Cina, lascia il numero uno della Consob cinese

(Teleborsa) – Xiao Gang paga a caro prezzo il recente crollo del mercato azionario cinese.

Secondo il Wall Street Journal il numero uno della China Securities Regulatory Commission, l’Autorità di Borsa cinese, lascerà l’incarico a Liu Shiyu, l’attuale presidente dell’Agricultural Bank of China ed ex vice Governatore della Banca Centrale cinese.

L’addio di Xiao, divenuto numero uno della Consob cinese nel marzo del 2013, giunge dopo molti mesi di critiche verso il suo management.

Secondo i detrattori avrebbe esacerbato le turbolenze di mercato con decisioni inopportune. Sua, per esempio, la decisione di introdurre a inizio gennaio i cosiddetti “circuit braker”, che scattano quando l’indice CSI 300, che comprende le 300 maggiori aziende quotate sia a Shanghai sia a Shenzhen, arriva a cedere il 5%.

Invece che portare calma nei mercati, quel meccanismo non ha fatto altro che incrementare volatilità e vendite in quello che è stato definito il peggior inizio di anno di sempre per il moderno mercato azionario della Cina.
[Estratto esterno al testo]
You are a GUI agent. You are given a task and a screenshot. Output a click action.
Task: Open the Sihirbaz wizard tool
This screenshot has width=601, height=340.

I suoi difensori sostengono invece che Xiao ha migliorato la trasparenza dei mercati, spinto per riforme volte a rendere meno complicato il debutto in Borsa di un’azienda e contribuito al forte apprezzamento della Borsa cinese nel 2014. In quell’anno Shanghai è stata incoronata miglior mercato azionario con un balzo del 52%.